Randy Cheek, Catherine Conner, Laurie Phuong Ertley, and Gary Friedman
When people are in conflict, emotions are inevitable. Yet, there is often a pull to “just get down to business”, with parties and professionals hoping to minimize emotional reactions. However, experience and research show that both emotions and cognitive processing are integral components of decision-making so learning to embrace emotions is a key skill for conflict professionals.
How do people access their emotions? Each person falls along a range in terms of capacity to access their emotional state. For some, this access comes easily, while others may have developed coping mechanisms that give a sense of lacking feelings. Bringing attention to more subtle indications of emotions in the body such as changes in breathing or the micro facial expressions33, helps to recognize an emotional response. There is also a difference between a patterned, habitual emotional response tand a more genuine, spontaneous response. A conflict professional can benefit from ongoing study of their own emotions so that they can more readily understand the emotions of others in the room.
In addition to the difference in accessing emotions, people differ in their expression of emotion. This may be a personal preference based on temperament, a culturally formed response , and/or it may be impacted by outside and systemic factors such as societal expectations or restrictions regarding the expression of emotion based on a person’s gender, race, or other group.
It is important, particularly in the contracting process, to normalize accessing and expressing emotion. Having an explicit conversation early on that emotions will arise sets the expectation that there will be emotions in the room and that they are important.
It is possible that emotions will bubble over, particularly when there are feelings of anger, sadness, or betrayal. In emotional and tension filled situations such as a conflict, a person’s limbic system can be on hyperdrive. Studies have shown that a person’s powerful emotions can create a physical reaction in the other through our mirror neurons. When parties get caught up in their reactions to a strong negative emotion, the entire process can escalate. Since conflict resolution professionals may not be as caught up in the emotional state, maintaining a certain level of groundedness or calmness—or just feeling centered—can bring equilibrium in the moment. . Moreover,sometimes acknowledging the overwhelm and allowing a moment of respite is helpful: “What would be helpful for you right now when you are feeling so overwhelmed?”
Looping emotions, rather than trying to change them, is often the best move. The looping may be expressed directly by naming an emotion but sometimes it’s more effective for looping an emotion to be nonverbal through the tone of voice, body posture, energy, and other physical manifestations of the emotion. If someone feels understood, including their emotional state, they can let go of the strong grip an emotion holds over them. In order to loop well, the conflict professional should pay attention to their own inner experience in the moment and use that to understand and connect to the person they are looping.
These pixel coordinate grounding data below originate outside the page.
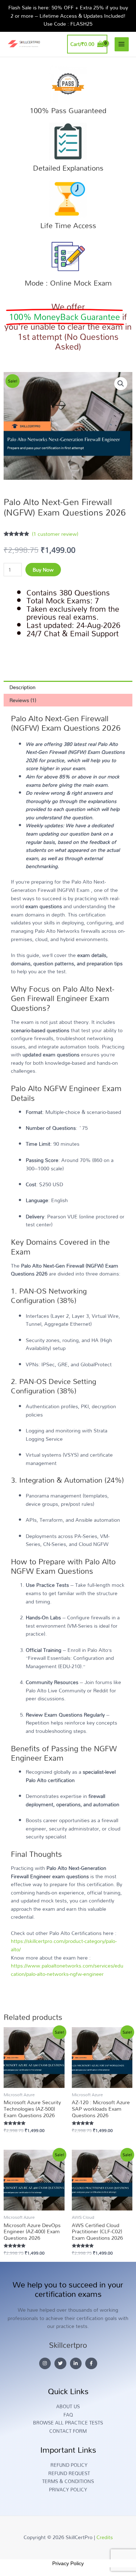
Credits (104, 2537)
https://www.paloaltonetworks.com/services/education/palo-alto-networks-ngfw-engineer (67, 1970)
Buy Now (43, 569)
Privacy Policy (68, 2563)
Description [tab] (22, 687)
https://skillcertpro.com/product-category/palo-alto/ (64, 1945)
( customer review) (55, 534)
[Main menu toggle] (122, 44)
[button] (120, 383)
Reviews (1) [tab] (22, 700)
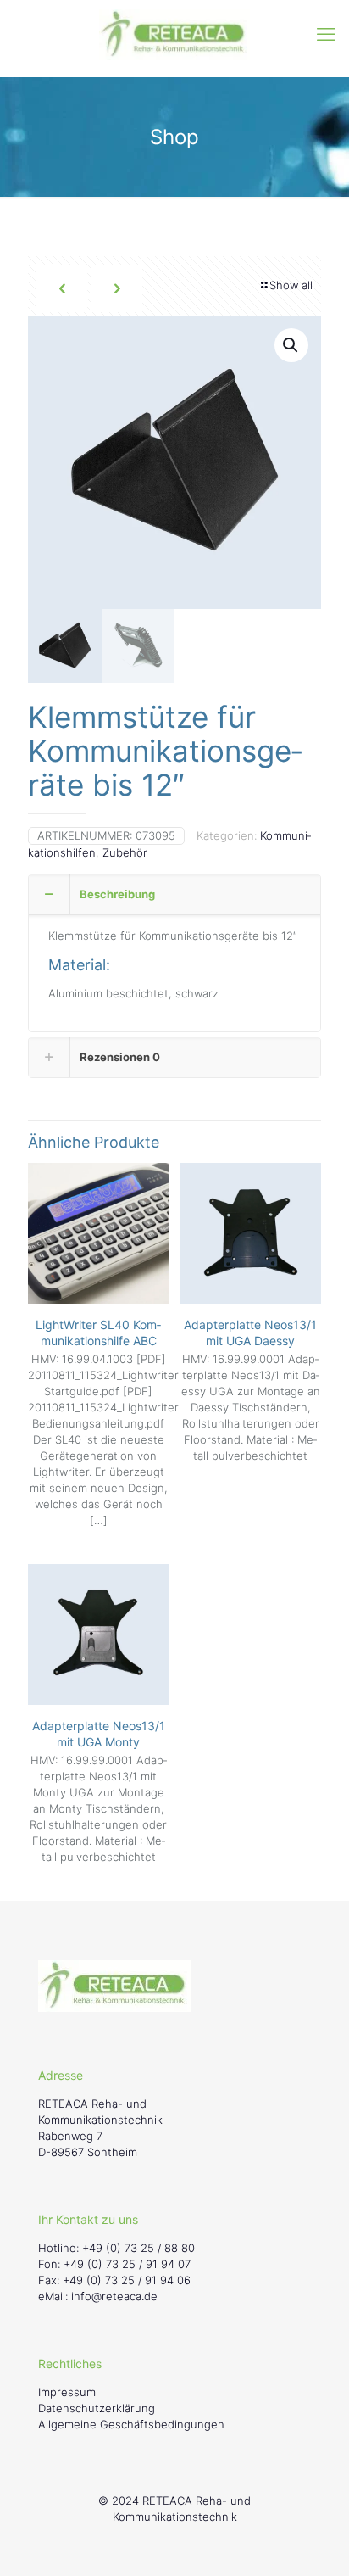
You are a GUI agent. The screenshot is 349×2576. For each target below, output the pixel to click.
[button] (291, 345)
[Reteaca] (174, 33)
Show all (291, 285)
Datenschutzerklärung (96, 2408)
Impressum (67, 2392)
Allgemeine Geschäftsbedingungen (131, 2424)
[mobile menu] (326, 34)
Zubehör (124, 852)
In our trainings, we often ask participants in a role play to switch chairs with a party they are working with in order to viscerally feel what it is like to be them. While you wouldn’t ask someone you are working with to change chairs, you could imagine doing that to increase your understanding of them.
When conflict professionals have clarity about how their own emotions and experiences are impacting the process, it strengthens the connection of understanding for all involved. Opening the door to emotions of the parties provides the opportunity to develop a resolution with a deeper foundation built upon the motivations and needs of the parties which may otherwise stay hidden if emotions are suppressed. Valuing emotions and rationality as vital aspects of decision-making allows the “wise mind” to emerge.